When Zero Network announced it was shutting down last month, the reaction across crypto Twitter was weary but unsurprised: Another Ethereum layer-2 just bit the dust. The closure joined a growing list of struggling rollups and came amid renewed debate about whether Ethereum's sprawling L2 ecosystem has become too crowded to sustain itself.
Market Context
The broader picture is stark. Activity across Ethereum's layer-2 landscape remains heavily concentrated among a handful of networks, with Base and Arbitrum accounting for more than 80% of layer-2 DeFi total value locked (TVL) according to DefiLlama data.

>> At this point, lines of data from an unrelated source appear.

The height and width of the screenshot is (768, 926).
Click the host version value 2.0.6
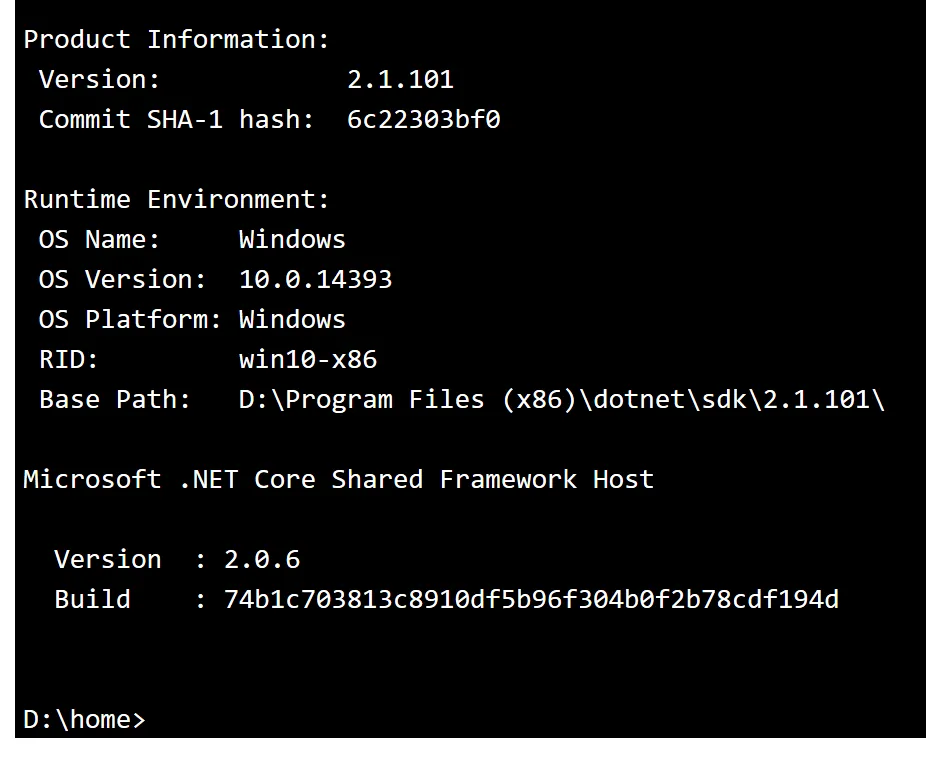pyautogui.click(x=261, y=560)
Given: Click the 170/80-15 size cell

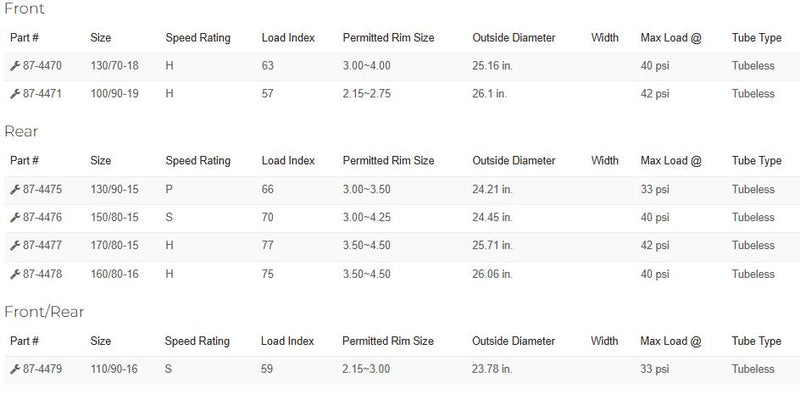Looking at the screenshot, I should [x=114, y=245].
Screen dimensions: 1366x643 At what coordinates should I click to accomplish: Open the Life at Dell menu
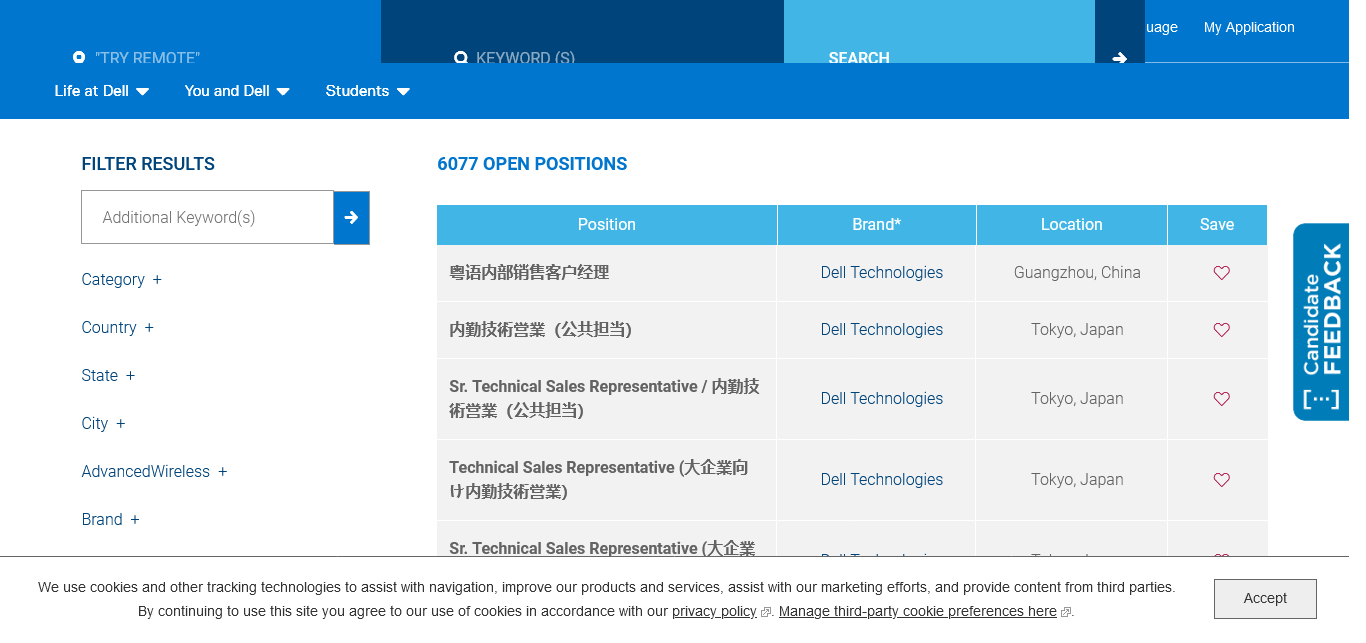pyautogui.click(x=101, y=91)
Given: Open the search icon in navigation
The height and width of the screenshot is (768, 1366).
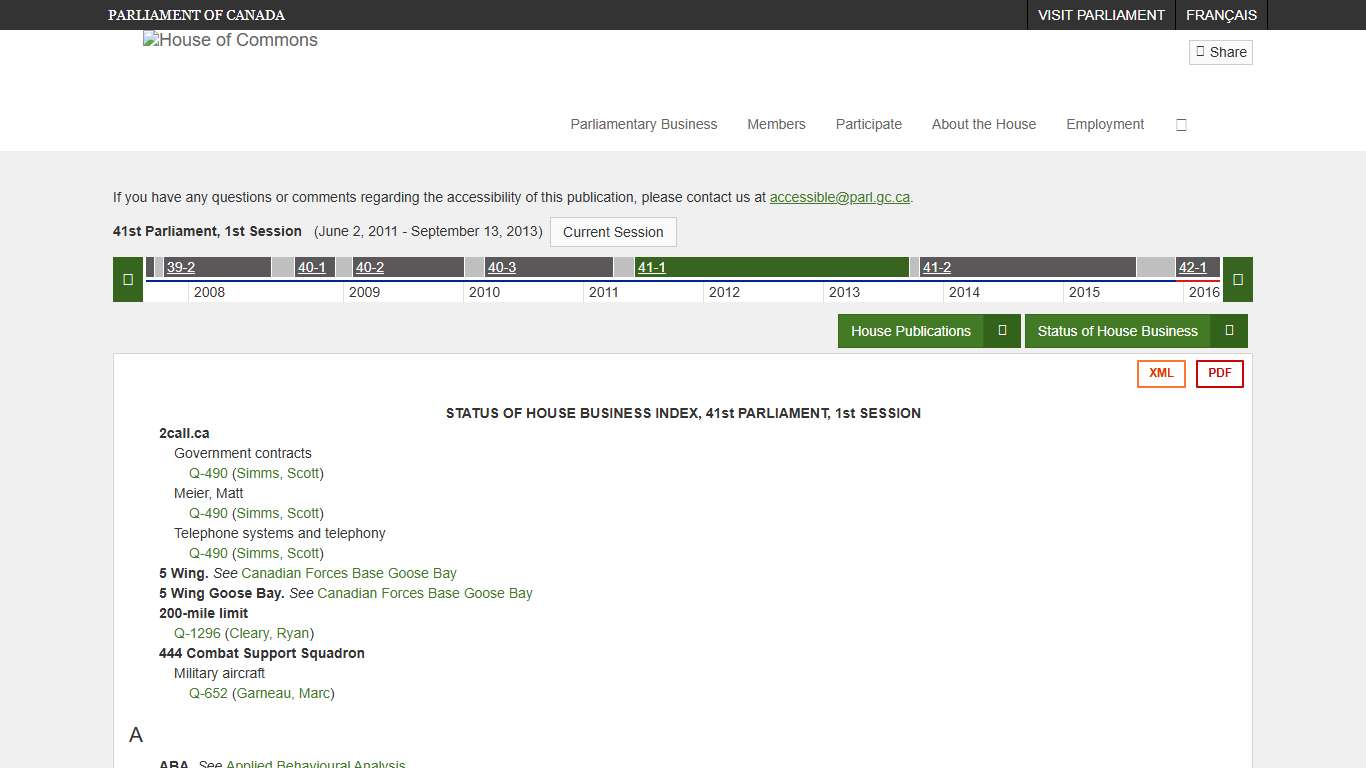Looking at the screenshot, I should 1181,125.
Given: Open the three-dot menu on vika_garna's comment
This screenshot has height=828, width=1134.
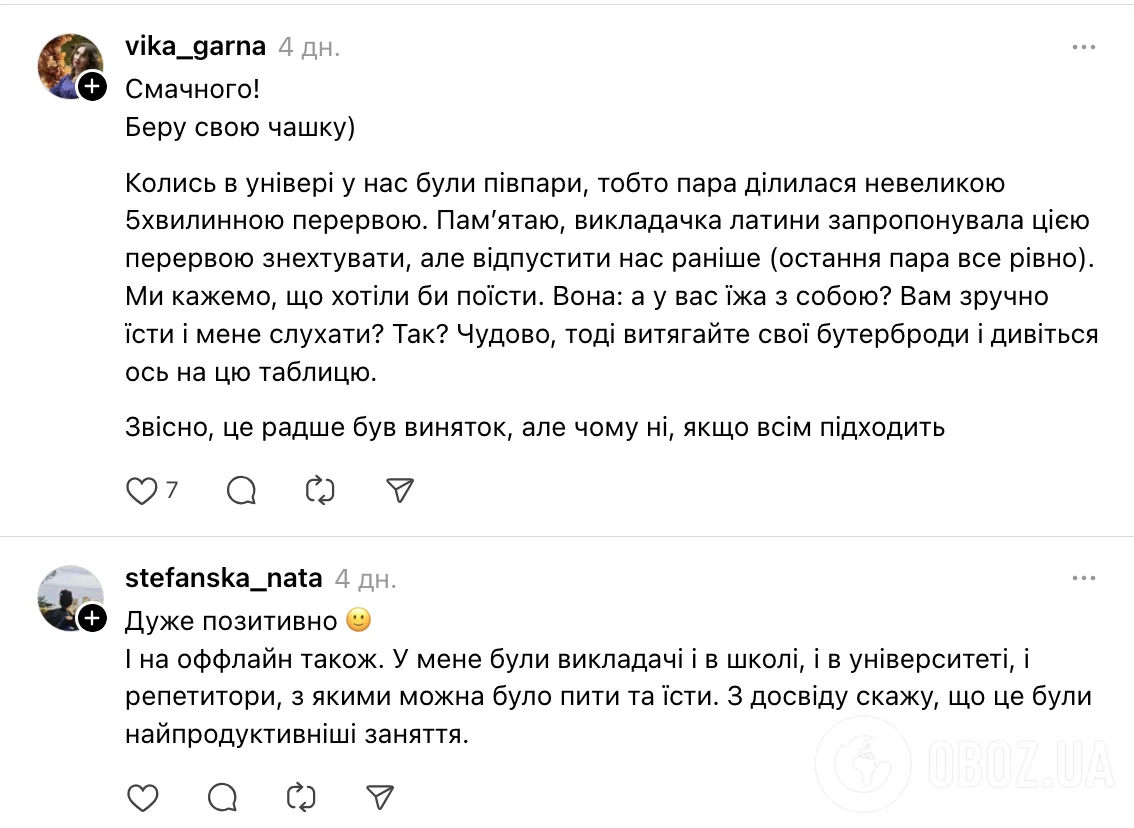Looking at the screenshot, I should pos(1084,45).
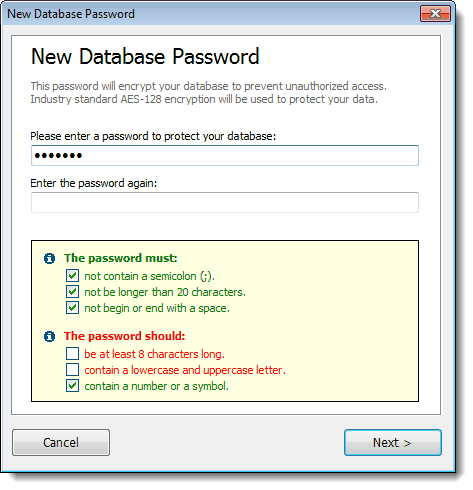Toggle the 'contain a number or a symbol' checkbox
The width and height of the screenshot is (473, 490).
(72, 386)

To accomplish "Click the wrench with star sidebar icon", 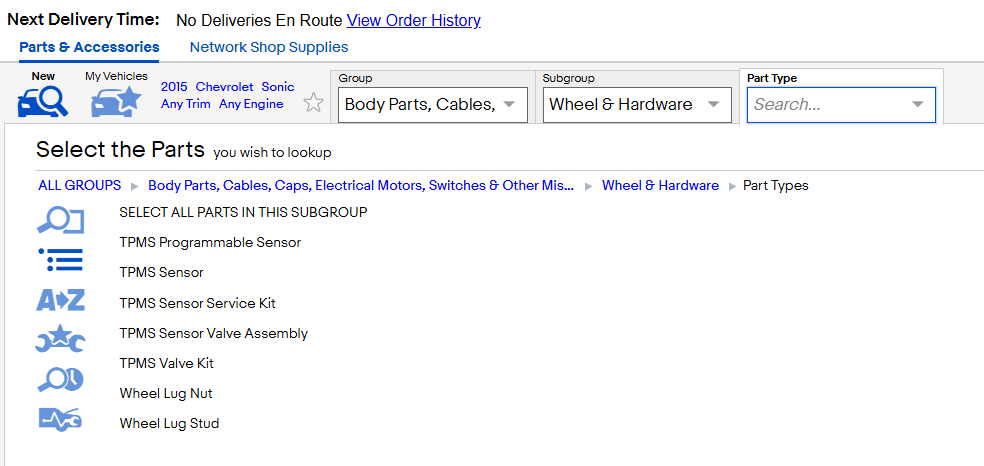I will coord(60,339).
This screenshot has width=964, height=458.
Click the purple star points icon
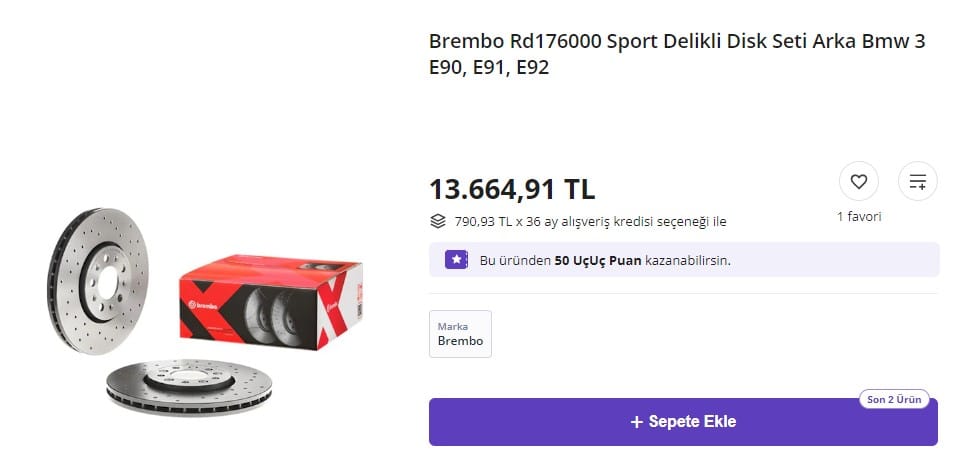[456, 260]
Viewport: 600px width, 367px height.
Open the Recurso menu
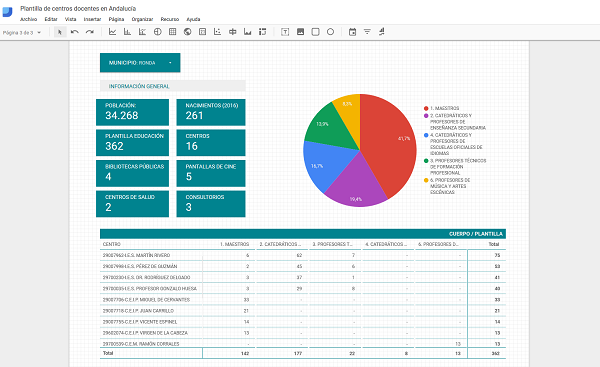coord(170,19)
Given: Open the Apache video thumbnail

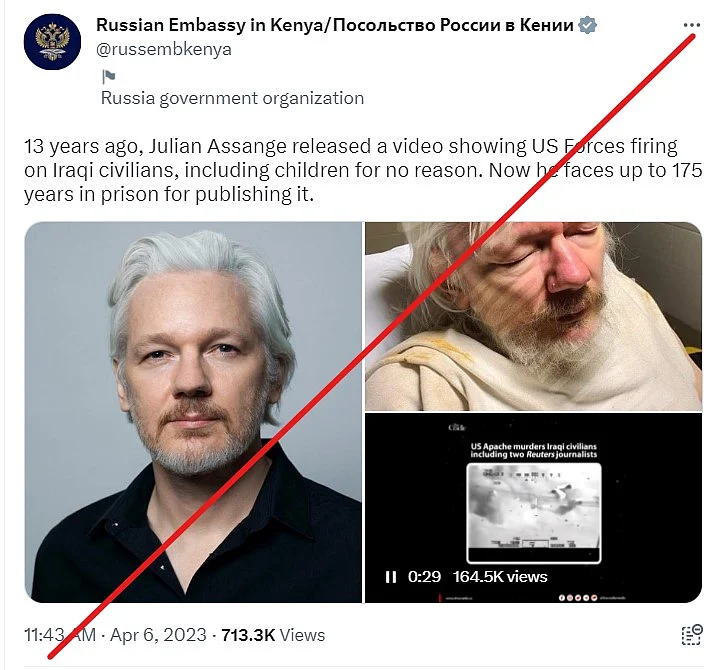Looking at the screenshot, I should pos(533,508).
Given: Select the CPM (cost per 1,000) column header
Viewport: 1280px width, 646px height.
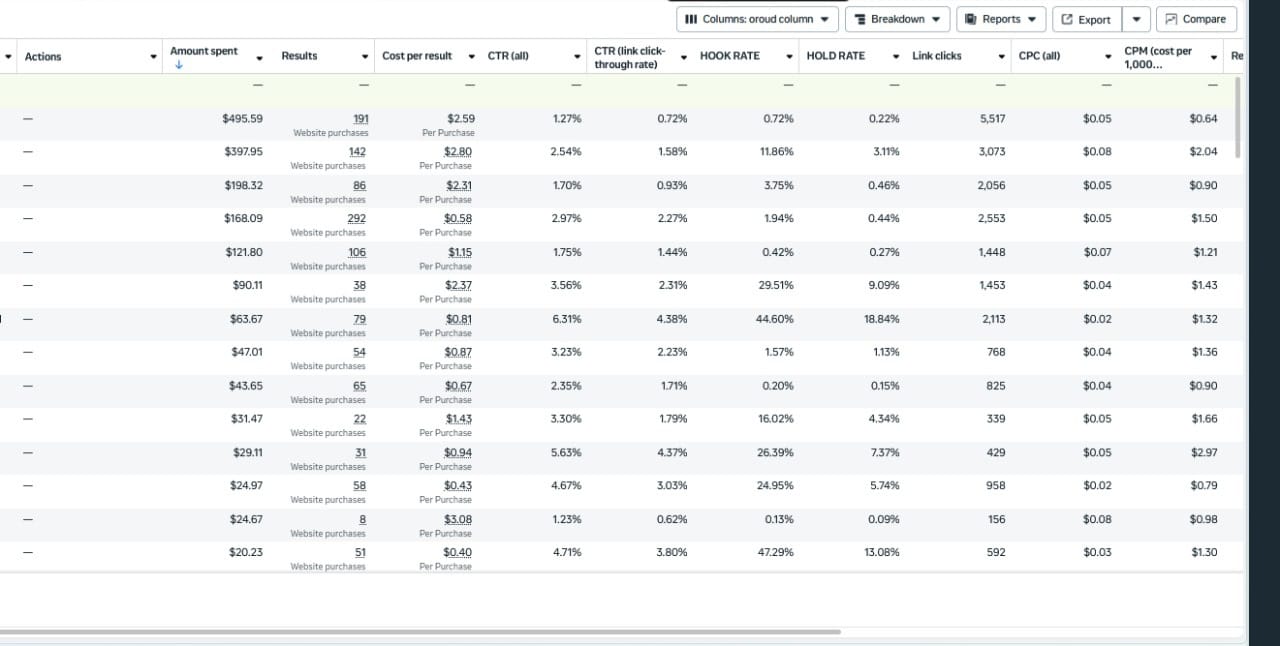Looking at the screenshot, I should [x=1158, y=56].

This concentration has only intensified as smaller chains struggle to maintain liquidity. Over the past six months, networks including Linea, World Chain, Starknet and Mantle have all seen declining bridge deposits—a trend that signals deeper structural problems beyond normal market volatility.
Analysis
The numbers tell a story of winner-take-most dynamics playing out in real time. But industry participants argue the issue isn't layer-2 technology itself—it's whether any given network can generate enough activity to justify its existence. "Without enough blockspace demand, user activity or developer traction, there is little reason to continue maintaining an L2," said Alice Hou, a former research analyst at Messari, in comments to CoinDesk. She sees a stark future ahead: "Only L2s with clear financial demand will be able to sustain themselves over time."
The irony is that launching a rollup has never been cheaper. Ethereum's Dancun upgrade, introduced in 2024, dramatically reduced the cost of posting rollup data through blobs—a change that Messari estimates has made data availability costs represent only a small fraction of operator expenses for many OP Stack chains. "From an operator perspective, it is definitely cheaper to run an L2 today," Hou acknowledged. Yet lower barriers to entry have paradoxically intensified competition for users rather than democratizing access.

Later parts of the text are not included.